__TASK DESCRIPTION__
The reply must consist of the complete listing, reproduced exactly, with no images included.

++++++

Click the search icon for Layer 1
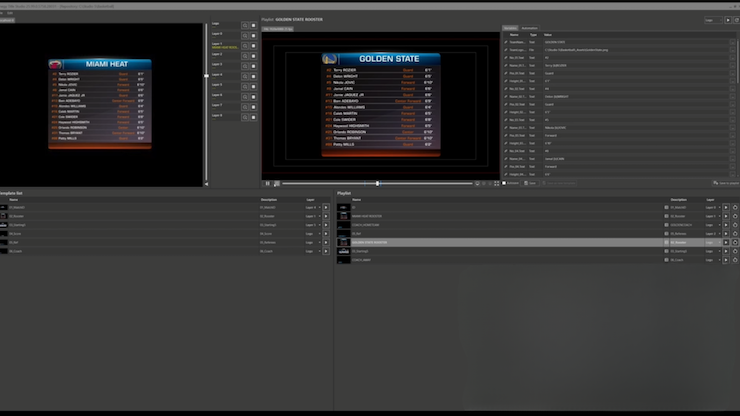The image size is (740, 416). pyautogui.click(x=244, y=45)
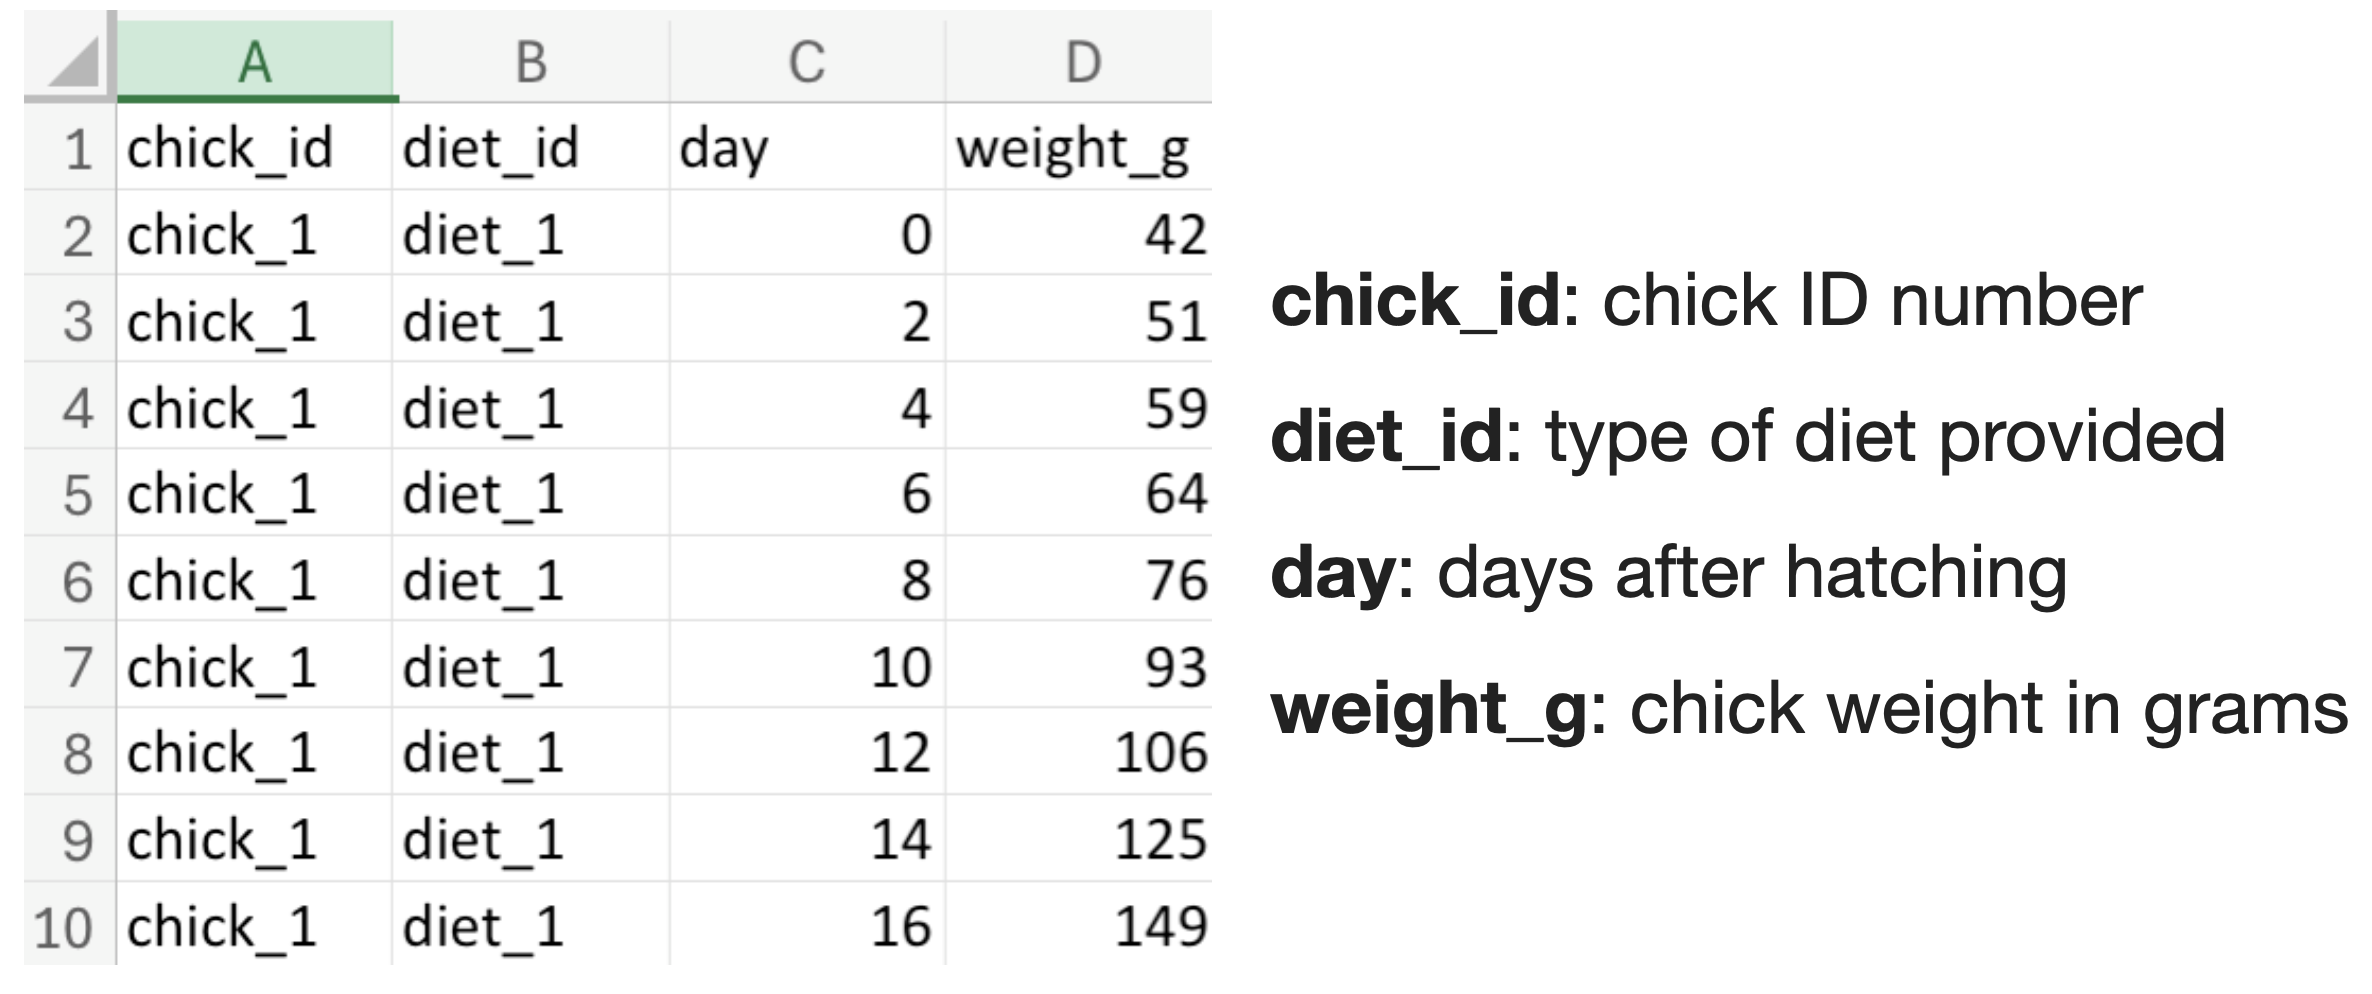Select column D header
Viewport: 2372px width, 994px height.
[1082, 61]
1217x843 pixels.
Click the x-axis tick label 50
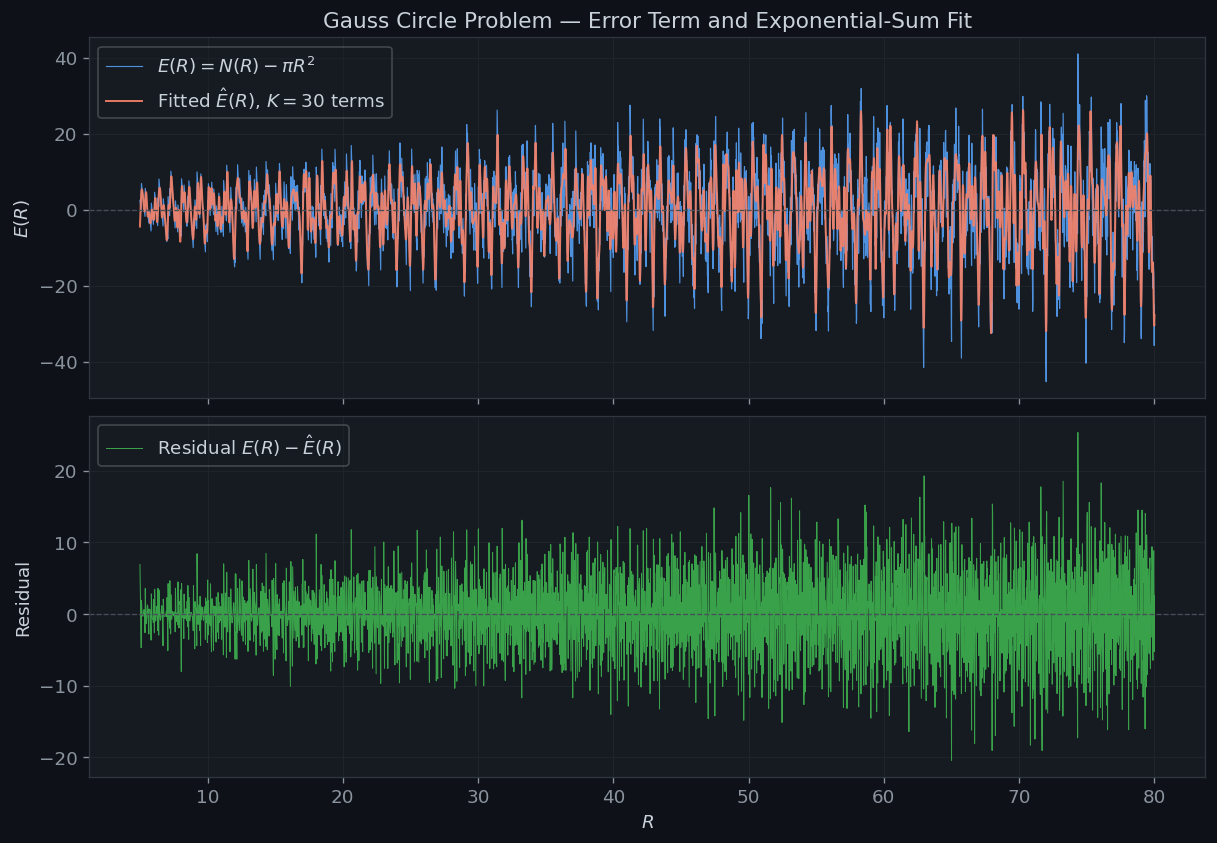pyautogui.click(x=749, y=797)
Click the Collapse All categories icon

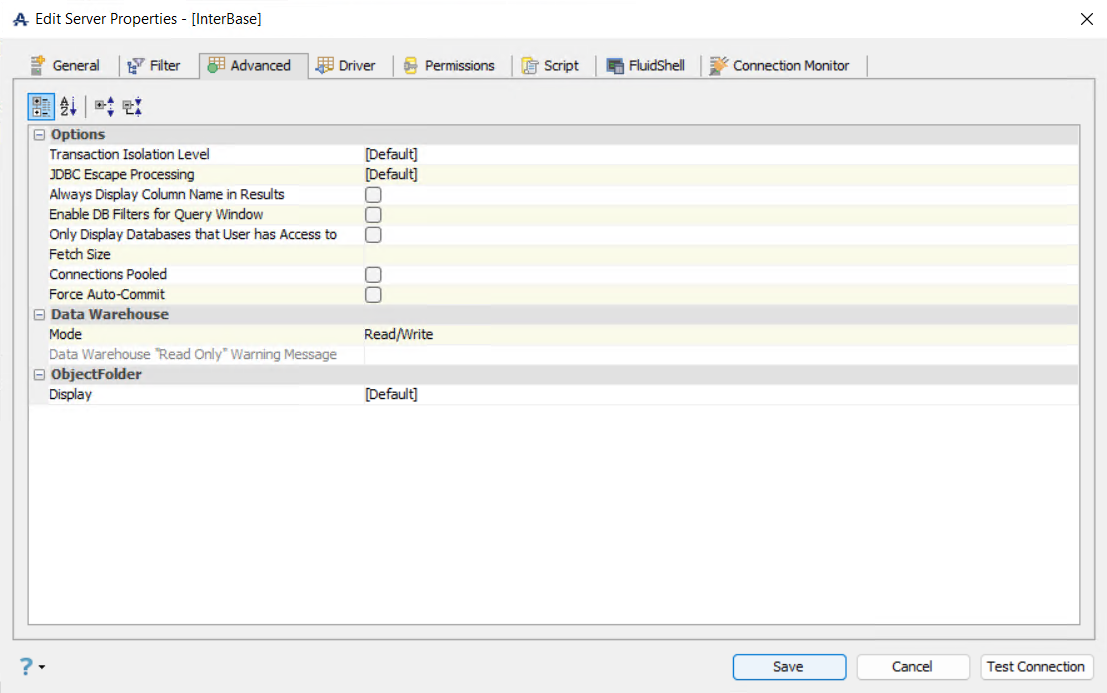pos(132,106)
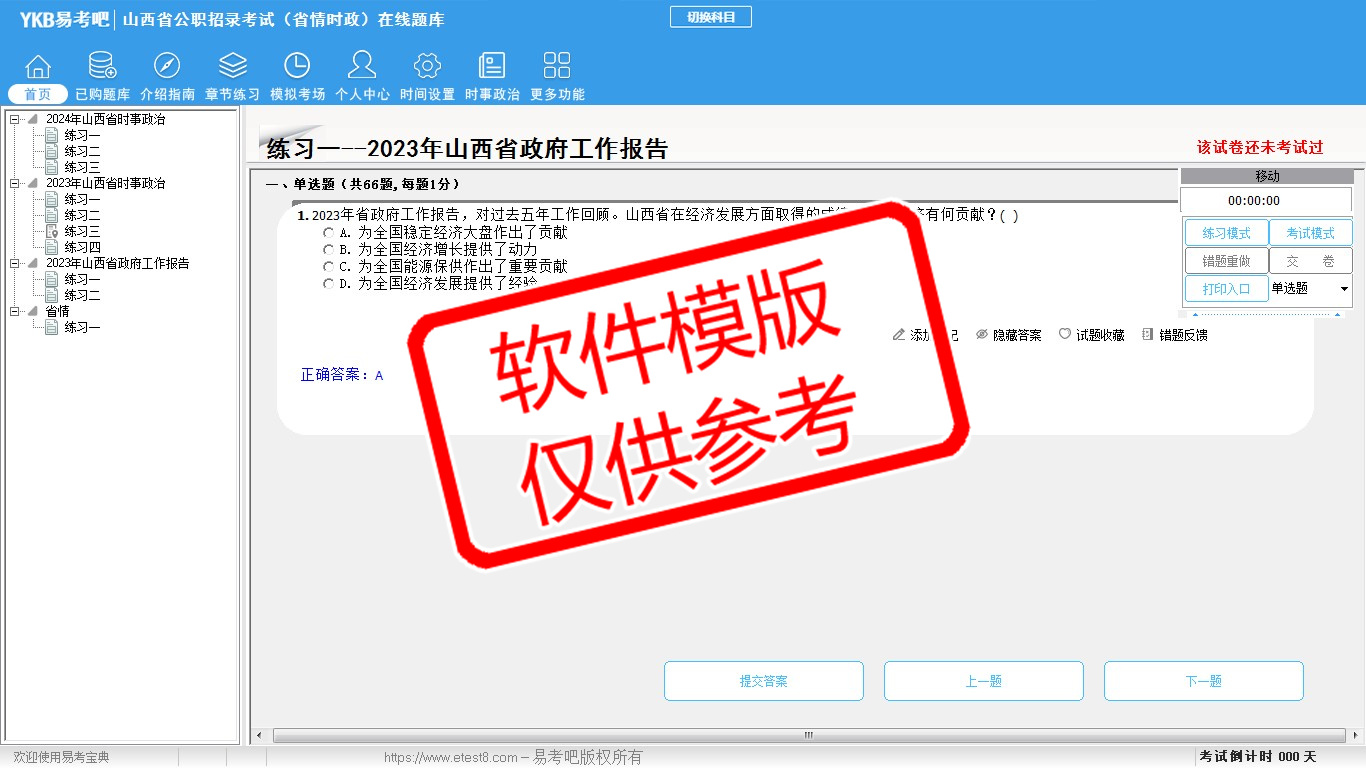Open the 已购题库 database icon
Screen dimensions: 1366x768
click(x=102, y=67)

++++++

__TASK OUTPUT__
Click the search icon for Layer 1
The image size is (740, 416). pyautogui.click(x=244, y=45)
Select column D header
Viewport: 2372px width, 994px height.
[1082, 61]
1217x843 pixels.
Click the x-axis tick label 50
pyautogui.click(x=749, y=797)
Click the Collapse All categories icon

pos(132,106)
Open the 已购题库 database icon
Screen dimensions: 1366x768
click(x=102, y=67)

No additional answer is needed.